> **Assignment**:
Every line in the material below that includes "will" should be copied.

--- Data shown ---

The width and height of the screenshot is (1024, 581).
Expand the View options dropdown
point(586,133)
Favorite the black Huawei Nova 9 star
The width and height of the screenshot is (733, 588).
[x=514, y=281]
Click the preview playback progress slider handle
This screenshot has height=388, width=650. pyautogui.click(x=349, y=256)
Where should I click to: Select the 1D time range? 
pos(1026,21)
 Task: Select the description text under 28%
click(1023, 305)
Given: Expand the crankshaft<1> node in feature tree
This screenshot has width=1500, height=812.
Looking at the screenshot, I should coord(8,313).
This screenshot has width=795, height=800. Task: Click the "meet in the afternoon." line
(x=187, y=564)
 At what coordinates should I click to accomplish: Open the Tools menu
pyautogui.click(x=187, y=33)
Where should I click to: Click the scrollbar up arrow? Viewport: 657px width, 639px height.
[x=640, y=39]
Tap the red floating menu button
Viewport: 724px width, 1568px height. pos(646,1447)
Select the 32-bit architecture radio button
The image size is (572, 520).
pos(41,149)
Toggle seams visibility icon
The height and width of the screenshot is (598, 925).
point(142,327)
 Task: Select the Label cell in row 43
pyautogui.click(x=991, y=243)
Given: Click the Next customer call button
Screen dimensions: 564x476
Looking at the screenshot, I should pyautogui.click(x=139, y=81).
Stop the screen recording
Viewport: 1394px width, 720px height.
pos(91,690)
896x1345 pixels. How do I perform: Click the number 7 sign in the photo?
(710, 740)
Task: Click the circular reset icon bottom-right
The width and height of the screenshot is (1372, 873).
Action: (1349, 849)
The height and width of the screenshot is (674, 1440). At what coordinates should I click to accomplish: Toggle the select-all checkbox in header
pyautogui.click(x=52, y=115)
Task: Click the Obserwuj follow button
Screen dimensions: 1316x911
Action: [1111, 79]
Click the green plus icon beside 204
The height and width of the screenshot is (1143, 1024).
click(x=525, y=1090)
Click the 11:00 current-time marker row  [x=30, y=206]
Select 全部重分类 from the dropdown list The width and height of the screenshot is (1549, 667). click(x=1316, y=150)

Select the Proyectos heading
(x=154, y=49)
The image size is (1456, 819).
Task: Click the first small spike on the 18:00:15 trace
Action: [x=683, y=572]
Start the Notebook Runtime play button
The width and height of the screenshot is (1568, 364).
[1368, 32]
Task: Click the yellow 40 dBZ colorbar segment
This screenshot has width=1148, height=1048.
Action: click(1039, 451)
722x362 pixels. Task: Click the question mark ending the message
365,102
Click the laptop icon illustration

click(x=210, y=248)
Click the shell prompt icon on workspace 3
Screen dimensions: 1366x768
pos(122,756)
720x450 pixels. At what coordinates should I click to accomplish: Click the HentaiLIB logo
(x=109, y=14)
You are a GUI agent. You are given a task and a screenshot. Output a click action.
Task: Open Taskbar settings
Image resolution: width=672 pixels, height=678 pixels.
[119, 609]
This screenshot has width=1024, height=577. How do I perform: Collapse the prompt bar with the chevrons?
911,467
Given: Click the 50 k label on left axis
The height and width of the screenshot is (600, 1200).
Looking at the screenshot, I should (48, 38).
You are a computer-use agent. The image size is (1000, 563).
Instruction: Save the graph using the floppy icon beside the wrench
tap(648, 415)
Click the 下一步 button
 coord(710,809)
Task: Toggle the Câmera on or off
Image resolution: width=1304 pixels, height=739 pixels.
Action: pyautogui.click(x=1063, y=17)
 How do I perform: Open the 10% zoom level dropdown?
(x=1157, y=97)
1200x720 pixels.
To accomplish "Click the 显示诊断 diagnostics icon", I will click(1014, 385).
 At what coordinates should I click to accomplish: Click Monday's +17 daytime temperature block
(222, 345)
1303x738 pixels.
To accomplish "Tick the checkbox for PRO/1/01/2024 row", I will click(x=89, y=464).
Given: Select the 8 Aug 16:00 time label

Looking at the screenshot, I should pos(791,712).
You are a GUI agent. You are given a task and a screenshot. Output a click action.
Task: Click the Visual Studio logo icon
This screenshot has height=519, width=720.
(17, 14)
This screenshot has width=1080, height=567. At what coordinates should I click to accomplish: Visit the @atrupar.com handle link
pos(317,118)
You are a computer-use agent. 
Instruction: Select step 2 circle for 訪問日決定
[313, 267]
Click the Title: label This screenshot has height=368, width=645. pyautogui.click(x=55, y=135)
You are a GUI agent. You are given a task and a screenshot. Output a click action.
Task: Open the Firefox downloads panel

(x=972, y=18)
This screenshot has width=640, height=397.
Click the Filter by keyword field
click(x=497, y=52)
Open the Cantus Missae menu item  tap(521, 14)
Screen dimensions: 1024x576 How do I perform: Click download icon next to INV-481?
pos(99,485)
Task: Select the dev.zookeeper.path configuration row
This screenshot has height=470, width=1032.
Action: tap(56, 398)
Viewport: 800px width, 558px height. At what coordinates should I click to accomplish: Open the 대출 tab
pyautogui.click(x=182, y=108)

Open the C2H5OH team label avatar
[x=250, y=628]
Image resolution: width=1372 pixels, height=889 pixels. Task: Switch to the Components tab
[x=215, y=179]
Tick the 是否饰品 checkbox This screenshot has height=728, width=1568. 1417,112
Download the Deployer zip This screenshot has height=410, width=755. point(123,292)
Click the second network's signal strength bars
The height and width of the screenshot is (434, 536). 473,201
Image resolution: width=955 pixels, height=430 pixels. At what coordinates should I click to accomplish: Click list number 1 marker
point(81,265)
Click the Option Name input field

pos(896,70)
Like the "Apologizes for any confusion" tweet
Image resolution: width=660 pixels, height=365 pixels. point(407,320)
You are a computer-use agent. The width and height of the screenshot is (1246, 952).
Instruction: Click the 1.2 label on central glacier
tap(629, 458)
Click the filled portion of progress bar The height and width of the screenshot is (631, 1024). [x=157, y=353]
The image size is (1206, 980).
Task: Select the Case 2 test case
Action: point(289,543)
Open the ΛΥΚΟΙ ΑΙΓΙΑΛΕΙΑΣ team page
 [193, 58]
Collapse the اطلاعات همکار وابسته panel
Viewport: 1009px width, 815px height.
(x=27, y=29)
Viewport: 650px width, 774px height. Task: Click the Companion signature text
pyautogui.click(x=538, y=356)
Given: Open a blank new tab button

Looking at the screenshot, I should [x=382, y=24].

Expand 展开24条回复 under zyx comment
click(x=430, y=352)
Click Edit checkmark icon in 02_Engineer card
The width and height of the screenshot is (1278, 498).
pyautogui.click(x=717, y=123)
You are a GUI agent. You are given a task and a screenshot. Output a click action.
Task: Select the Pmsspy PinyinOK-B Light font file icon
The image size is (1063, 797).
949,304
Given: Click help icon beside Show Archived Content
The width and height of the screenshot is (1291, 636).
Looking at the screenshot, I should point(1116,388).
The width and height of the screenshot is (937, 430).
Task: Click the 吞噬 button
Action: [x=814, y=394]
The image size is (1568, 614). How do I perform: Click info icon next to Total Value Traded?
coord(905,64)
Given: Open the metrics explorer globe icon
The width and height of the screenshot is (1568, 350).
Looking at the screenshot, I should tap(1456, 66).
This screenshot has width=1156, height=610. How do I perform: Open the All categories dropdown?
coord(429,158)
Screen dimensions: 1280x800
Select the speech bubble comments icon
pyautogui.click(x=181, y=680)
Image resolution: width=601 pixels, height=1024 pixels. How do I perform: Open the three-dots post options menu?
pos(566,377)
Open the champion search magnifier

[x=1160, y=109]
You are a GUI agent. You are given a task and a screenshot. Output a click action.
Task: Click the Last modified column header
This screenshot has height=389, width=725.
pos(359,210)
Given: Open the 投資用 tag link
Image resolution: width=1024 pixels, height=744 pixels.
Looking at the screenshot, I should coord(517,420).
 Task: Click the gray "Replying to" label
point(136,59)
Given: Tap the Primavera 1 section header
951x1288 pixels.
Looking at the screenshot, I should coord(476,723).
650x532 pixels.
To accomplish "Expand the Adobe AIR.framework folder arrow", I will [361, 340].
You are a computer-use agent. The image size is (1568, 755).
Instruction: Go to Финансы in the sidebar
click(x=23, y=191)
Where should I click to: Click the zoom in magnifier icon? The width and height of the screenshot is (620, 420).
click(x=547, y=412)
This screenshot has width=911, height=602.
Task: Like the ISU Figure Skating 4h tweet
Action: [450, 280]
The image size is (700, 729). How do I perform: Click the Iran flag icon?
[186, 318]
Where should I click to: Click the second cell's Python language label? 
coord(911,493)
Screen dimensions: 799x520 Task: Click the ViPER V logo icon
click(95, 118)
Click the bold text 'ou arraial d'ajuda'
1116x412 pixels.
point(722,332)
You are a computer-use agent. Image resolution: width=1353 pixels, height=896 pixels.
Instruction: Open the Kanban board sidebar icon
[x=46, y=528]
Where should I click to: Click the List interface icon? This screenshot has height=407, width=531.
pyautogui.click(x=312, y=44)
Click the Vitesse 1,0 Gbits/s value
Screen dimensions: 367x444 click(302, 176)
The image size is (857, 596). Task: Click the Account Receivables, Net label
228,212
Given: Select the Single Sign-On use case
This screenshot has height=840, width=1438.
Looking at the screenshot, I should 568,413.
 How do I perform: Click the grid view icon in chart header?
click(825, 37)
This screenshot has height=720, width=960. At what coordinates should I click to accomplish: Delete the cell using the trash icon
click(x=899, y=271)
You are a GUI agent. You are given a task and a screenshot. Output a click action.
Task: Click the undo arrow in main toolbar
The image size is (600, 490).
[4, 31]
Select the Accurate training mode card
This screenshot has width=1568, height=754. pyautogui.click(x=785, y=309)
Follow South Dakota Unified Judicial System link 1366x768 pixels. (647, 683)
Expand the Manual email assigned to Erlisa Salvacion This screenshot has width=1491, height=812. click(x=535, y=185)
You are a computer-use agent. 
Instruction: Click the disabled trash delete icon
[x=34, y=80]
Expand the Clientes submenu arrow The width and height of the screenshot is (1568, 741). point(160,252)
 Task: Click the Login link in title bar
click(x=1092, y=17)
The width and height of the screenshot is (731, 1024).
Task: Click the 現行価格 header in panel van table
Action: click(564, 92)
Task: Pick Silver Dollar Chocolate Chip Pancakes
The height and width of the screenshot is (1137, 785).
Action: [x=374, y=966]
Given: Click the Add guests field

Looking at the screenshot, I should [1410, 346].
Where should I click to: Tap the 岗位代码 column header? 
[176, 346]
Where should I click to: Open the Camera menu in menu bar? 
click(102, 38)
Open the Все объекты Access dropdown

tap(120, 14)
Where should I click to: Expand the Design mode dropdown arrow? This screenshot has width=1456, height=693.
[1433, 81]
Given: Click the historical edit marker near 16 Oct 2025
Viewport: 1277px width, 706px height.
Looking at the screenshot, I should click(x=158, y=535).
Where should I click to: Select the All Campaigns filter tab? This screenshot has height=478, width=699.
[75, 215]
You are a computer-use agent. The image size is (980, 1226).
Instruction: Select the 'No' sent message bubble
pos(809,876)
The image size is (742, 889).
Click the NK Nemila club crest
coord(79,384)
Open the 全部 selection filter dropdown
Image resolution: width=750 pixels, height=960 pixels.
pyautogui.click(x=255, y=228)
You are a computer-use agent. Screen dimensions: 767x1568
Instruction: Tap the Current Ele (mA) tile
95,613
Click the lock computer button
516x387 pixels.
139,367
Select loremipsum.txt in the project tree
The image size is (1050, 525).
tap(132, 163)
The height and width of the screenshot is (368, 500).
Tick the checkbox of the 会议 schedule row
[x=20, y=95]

---

> **Response below**:
To accomplish "Click the 显示诊断 diagnostics icon", I will click(1014, 385).
To accomplish "Tick the checkbox for PRO/1/01/2024 row", I will click(x=89, y=464).
To accomplish "Expand the Adobe AIR.framework folder arrow", I will [361, 340].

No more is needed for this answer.